За окнами шел снег. Был конец декабря, стояли морозы, но в переполненных вагонах было душно, хотя они и не отапливались. Устраиваясь на ночь, мы разделись, чего давно уже не делали в своей походной партизанской жизни. На какой-то остановке вбежал мальчик лет четырнадцати.
— Дяденьки, — со слезами на глазах просил он, — подвезите меня до Москвы. Там живет мой брат. Я совсем замерз, у меня нет билета, и проводник высадит меня.
Мы пожалели мальчика и взяли его к себе. Он поблагодарил нас, забрался на верхнюю полку за наши чемоданы и затих. Легли спать и мы. А утром нас ждала неприятность. Я проснулся первым и сразу увидел, что нашего попутчика на полке нет. Я проверил вещи. На месте не оказалось Гришиных сапог, и я разбудил его.
— Где твои сапоги?
— А где мальчик? — встрепенулся он и посмотрел наверх.
— Мальчика нет. Пока мы спали, он слез на какой-то станции и прихватил твои сапоги, — ответил я. — Ты же сам видел, что он одет и обут очень легко.
— Брось шутки, — рассердился Григорий.
Тут проснулся Леонид и, узнав, в чем дело, весело расхохотался.
— Ничего, все правильно! — сказал он. — Мальчику нужна была обувь — и он взял твои сапоги. Ты поносил их немного, пусть и мальчик теперь пофорсит в сапогах немецкого генерала.
— Но как же я пойду босиком по снегу? — сердился Григорий. — Как я в таком виде заявлюсь к отцу?

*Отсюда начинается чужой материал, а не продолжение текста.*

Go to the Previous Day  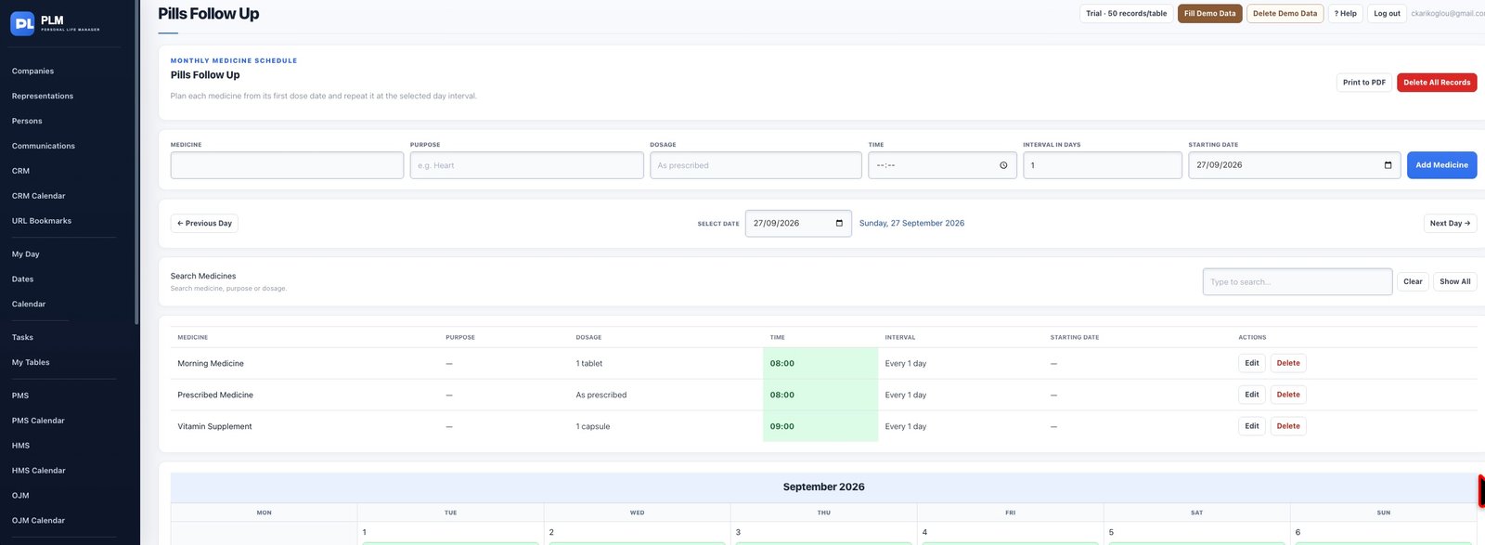(x=204, y=223)
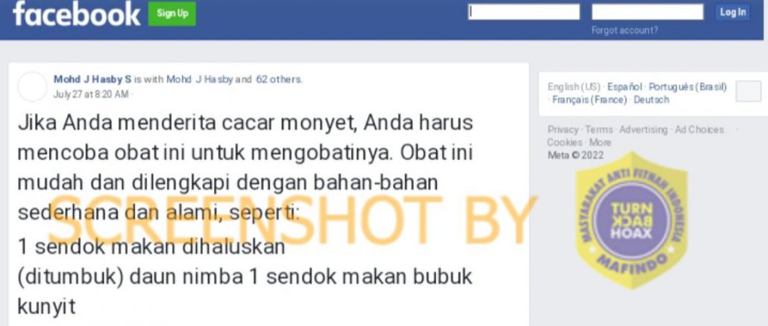Open the July 27 at 8:20 AM timestamp
Image resolution: width=768 pixels, height=326 pixels.
(91, 94)
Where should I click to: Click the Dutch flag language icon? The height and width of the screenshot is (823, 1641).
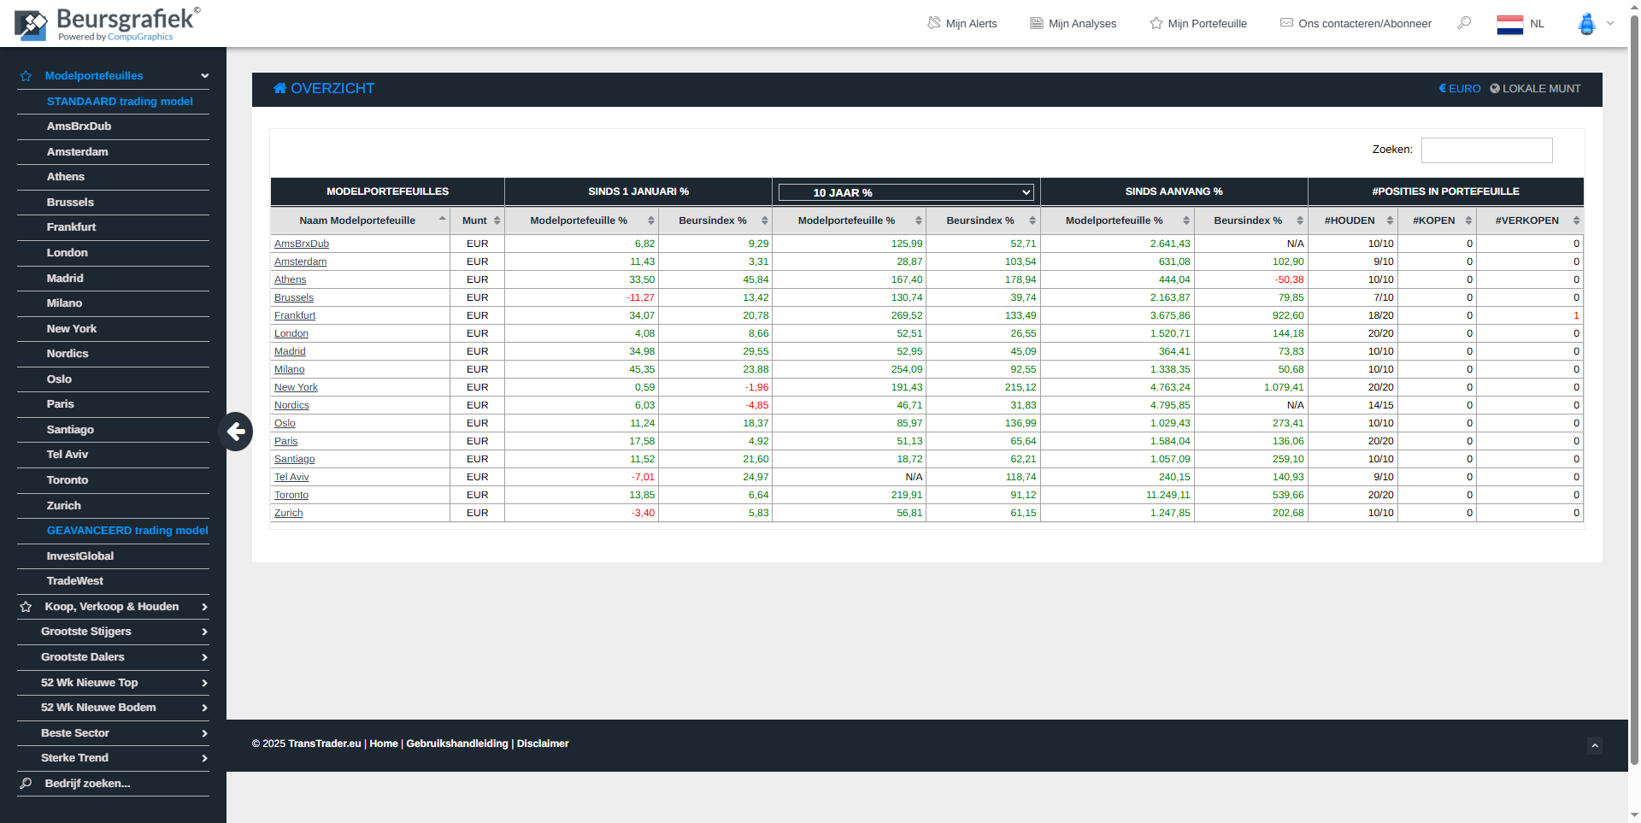(1509, 24)
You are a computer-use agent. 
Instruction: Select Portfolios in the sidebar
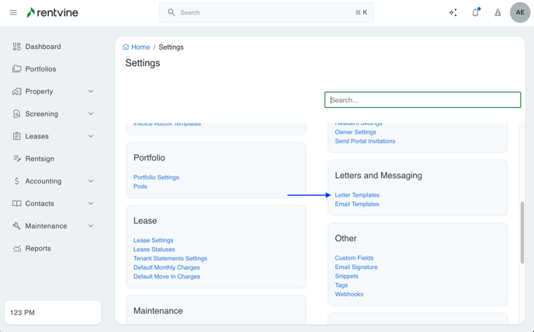[40, 69]
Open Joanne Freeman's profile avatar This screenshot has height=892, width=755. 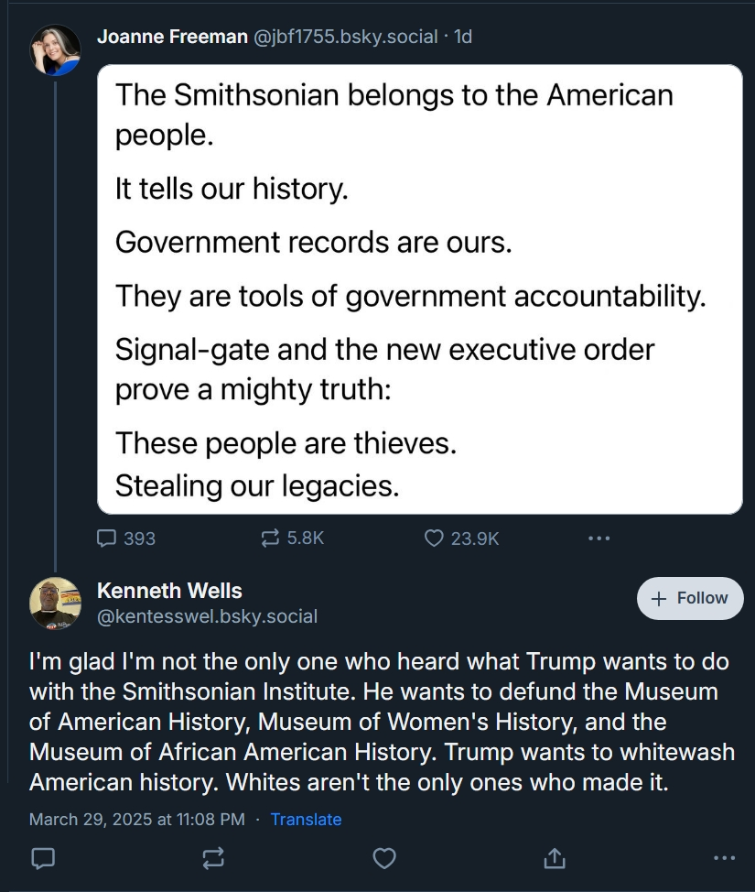point(55,50)
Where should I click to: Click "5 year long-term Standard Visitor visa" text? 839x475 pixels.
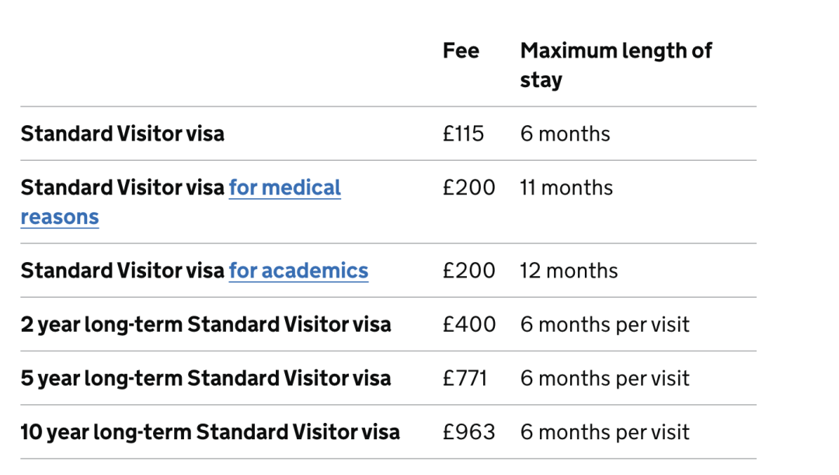[x=206, y=379]
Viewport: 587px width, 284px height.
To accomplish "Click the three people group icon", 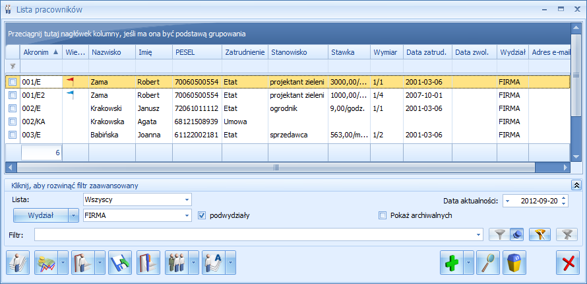I will pyautogui.click(x=176, y=263).
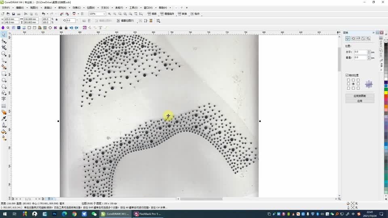Select the bottom-right anchor point checkbox

[x=358, y=88]
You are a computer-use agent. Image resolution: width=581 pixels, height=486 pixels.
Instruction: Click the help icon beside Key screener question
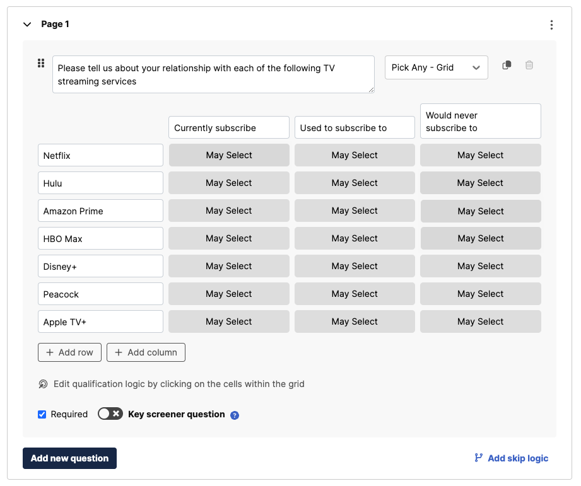(235, 415)
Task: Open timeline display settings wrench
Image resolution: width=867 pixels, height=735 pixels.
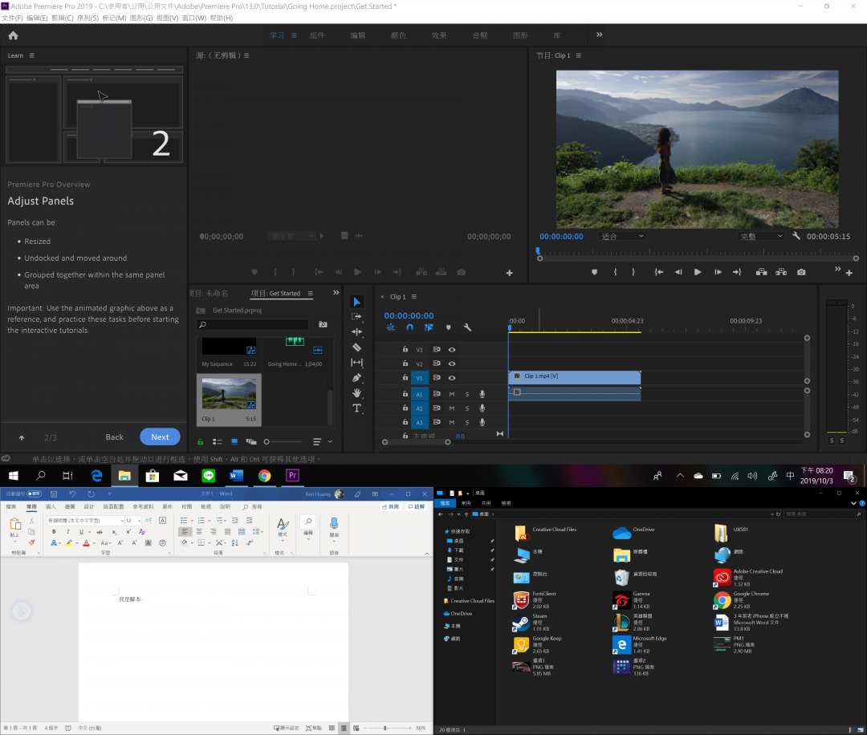Action: [x=467, y=327]

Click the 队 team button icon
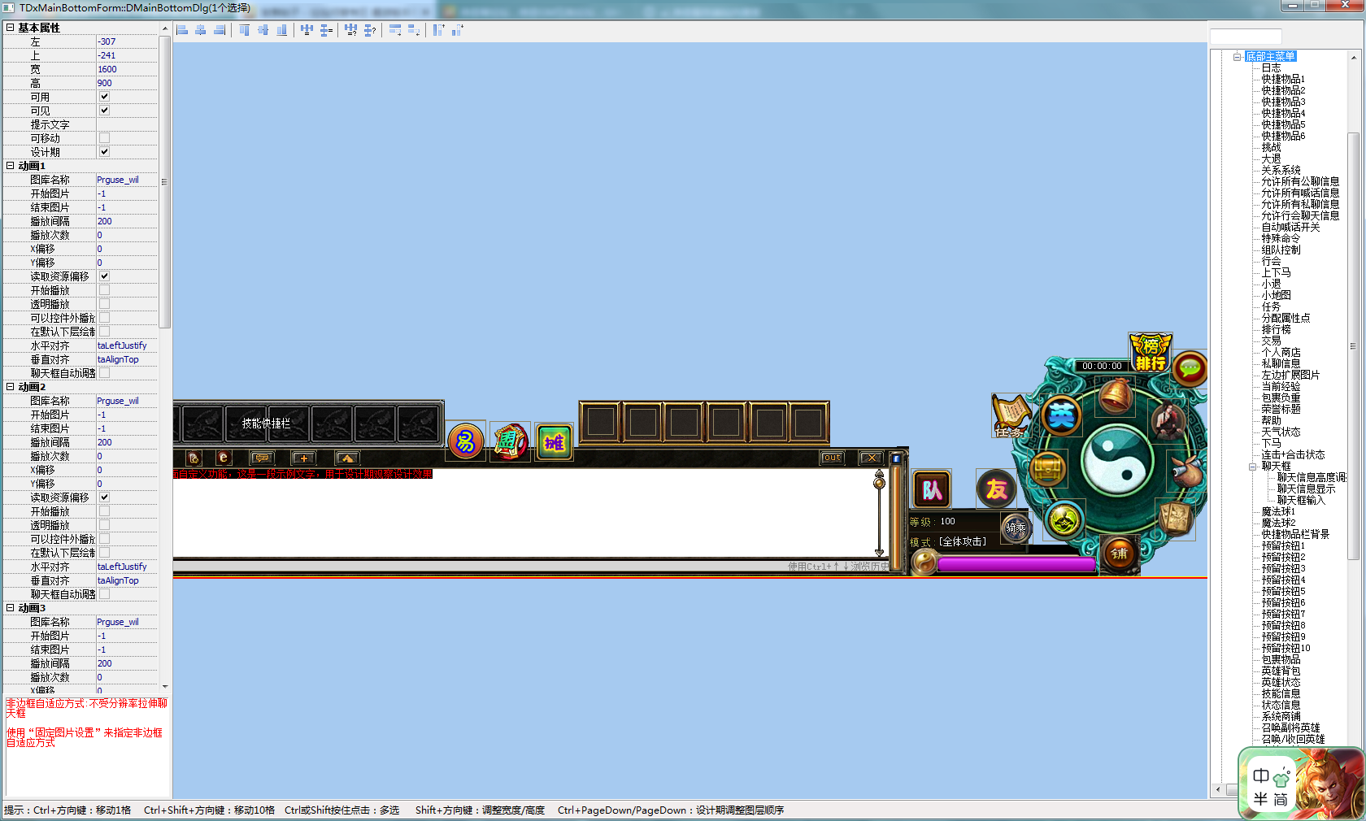click(x=932, y=489)
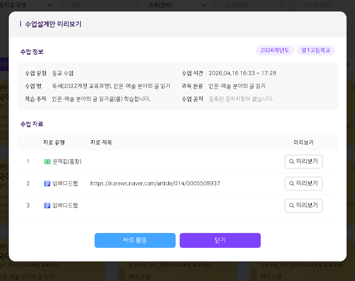Click the 자료 유형 column header
This screenshot has height=281, width=355.
point(54,142)
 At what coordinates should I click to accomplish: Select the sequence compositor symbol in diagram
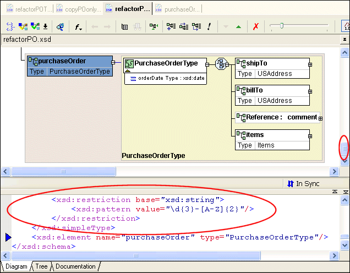[221, 63]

— Зачем же ты разулся, если тебе так дороги эти генеральские сапоги?
— Жмут они, проклятые! Да и откуда я знал, что этот сукин сын отплатит нам такой неблагодарностью.
— Паренек все же сознательный, — с серьезным видом вставил опять Леонид. — Я тоже разулся, но моих сапог он не взял. Чуял, наверное, что в Москве у меня нет отца и помочь мне некому.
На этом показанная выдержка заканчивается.